■ **Aim of the exercise**
Output only the lines below from the one holding "The width and" down to the one holding "You are a computer-use agent. Viewport: 707px", both end lines included and every picture dropped.
═══ Input data
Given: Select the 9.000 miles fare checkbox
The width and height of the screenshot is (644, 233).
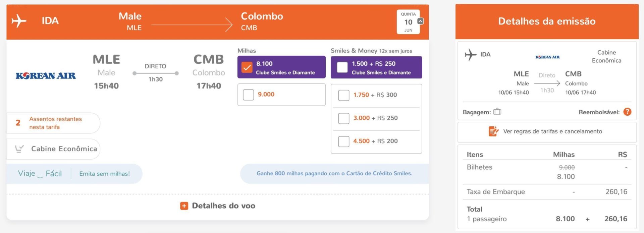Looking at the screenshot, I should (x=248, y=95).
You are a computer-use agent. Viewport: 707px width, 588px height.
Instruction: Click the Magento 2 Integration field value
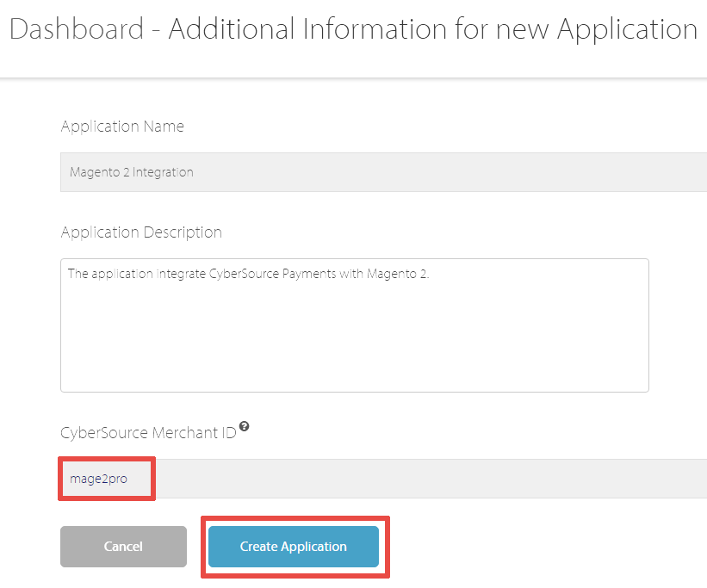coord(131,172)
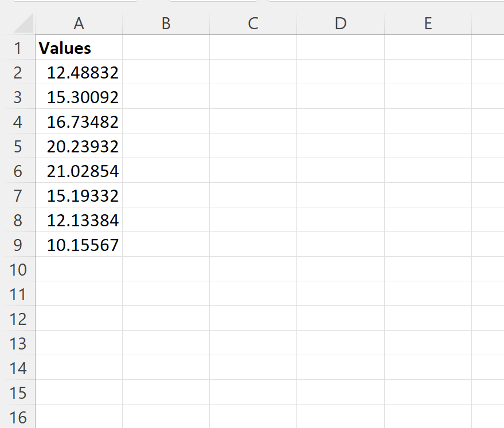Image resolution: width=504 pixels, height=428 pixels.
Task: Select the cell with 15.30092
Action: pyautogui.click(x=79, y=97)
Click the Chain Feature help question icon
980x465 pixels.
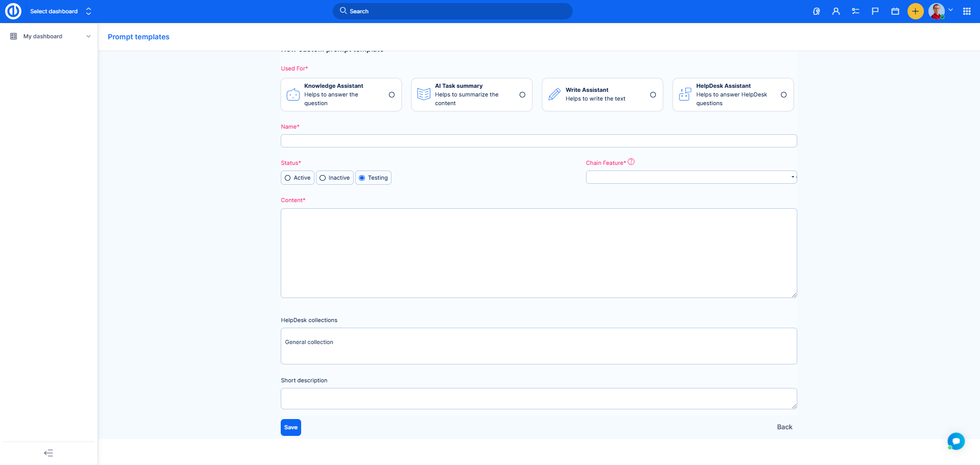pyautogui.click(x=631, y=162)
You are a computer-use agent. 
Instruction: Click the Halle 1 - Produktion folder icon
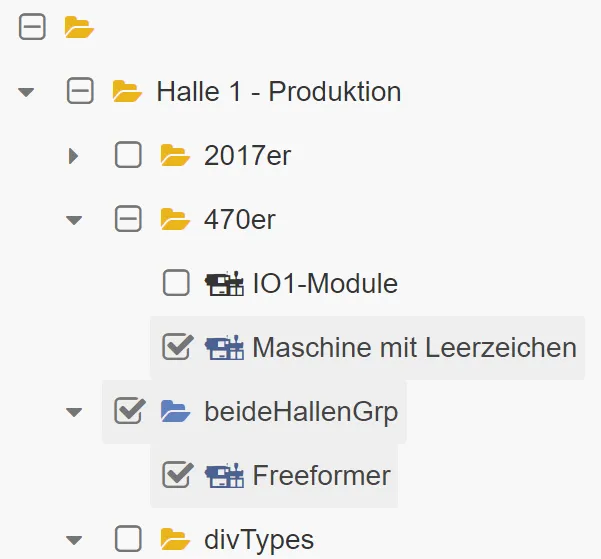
══════
■ **Exercise result**
The width and height of the screenshot is (644, 233).
Looking at the screenshot, I should (x=248, y=95).
You are a computer-use agent. Viewport: 707px width, 588px height.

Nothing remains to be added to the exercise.